Today's Sunday paper contained two letters on health care:
Medicare has not kept up
The fact that Medicare is in financial trouble and that “the problem could get a whole lot worse” (front page article, Sept. 23) should not be a surprise to anyone.
Enacted in the mid 1960s, Medicare policies have not evolved to meet the challenges of generational changes and the complex medico-economic demands of our society. A large portion of its budget is spent on specialty care to support heroic measures at the end of life, giving more financial incentives to providers based on “fee-for-services,” rather than to more true value-based preventive and primary care.
This year, Oregon politicians had the opportunity to step up to the challenge and advance new approaches and demonstration projects that may make Medicare more sustainable for current and future generations. But, under the pressure of various interest groups, they failed to give the Archimedes Movement (WeCanDoBetter.org) such a chance. Citizens should continue to work for effective changes by raising their voices with the newly formed Oregon Health Fund Board (www.HopeforaHealthyOregon.com).

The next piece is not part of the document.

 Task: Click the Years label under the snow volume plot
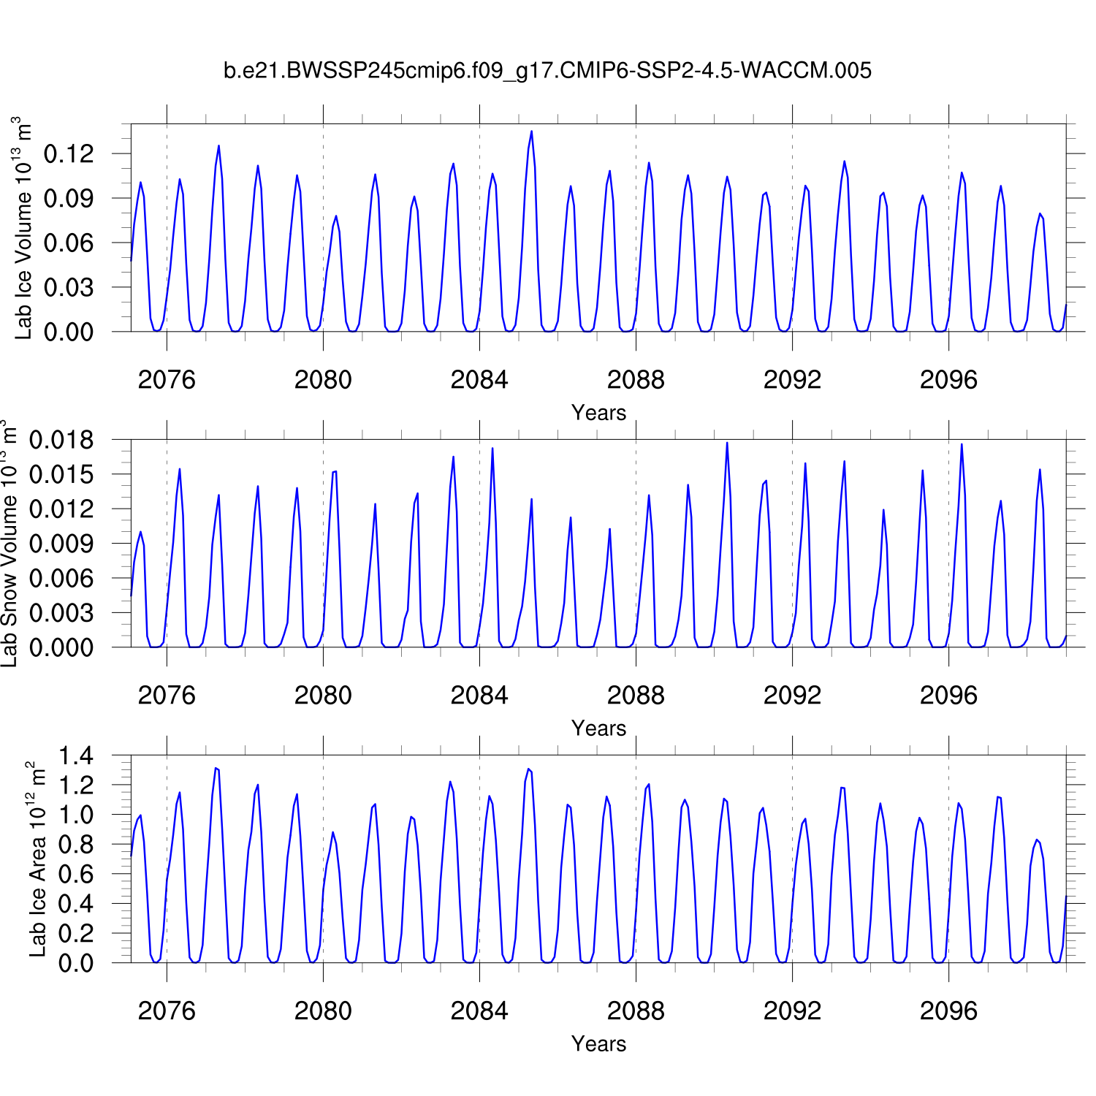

For good reasons, many believe that a “Medicare-for-All” should be part of fixing our derailed healthcare system. With good leadership and political will, the shortcomings of the Medicare system are correctable. Given the trend of ever-decreasing employment-based health insurance and the deceptive practices of many for-profit insurance companies, Medicare remains the only relatively safe health care safety net for current seniors and retiring baby-boomers. We can’t afford to let it fail us.
Chinh Le, Corvallis
Access to care has become worse
Recently I heard a psychiatrist say he ends up practicing general medicine again sometimes lately because he can’t find a primary care provider for some of his patients. Amazing, since for years in Oregon the problem has been finding a psychiatrist to see patients with severe mental health problems.

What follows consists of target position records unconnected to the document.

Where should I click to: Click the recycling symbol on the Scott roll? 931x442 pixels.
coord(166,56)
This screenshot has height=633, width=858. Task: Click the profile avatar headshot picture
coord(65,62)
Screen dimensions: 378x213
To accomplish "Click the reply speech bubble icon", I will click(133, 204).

For years, patients with severe depression or anxiety — bad enough to limit their ability to work, ruin relationships, lose jobs — all of these have been managed by primary care physicians with little training in handling such problems. Some family doctors in our area have become effective mental health specialists in the process, to their great credit.
In the last six years, this problem of access to mental health has become steadily worse. Our public mental health system now deals only with people who have the most severe mental illnesses, such schizophrenia and the most severe versions of bipolar disorder. Even if a patient is completely disabled by symptoms, if she or he is not suicidal or psychotic, help may not be available.
But if now even primary care services are beginning to become similarly scarce, perhaps our legislators will feel more pressure to create change. When even the rich cannot find the medical care they want, even if they can pay for it, perhaps then we will create a fairer health care system. I will try not to feel bitter knowing this was not possible when only the poor and the mentally ill were so profoundly underserved.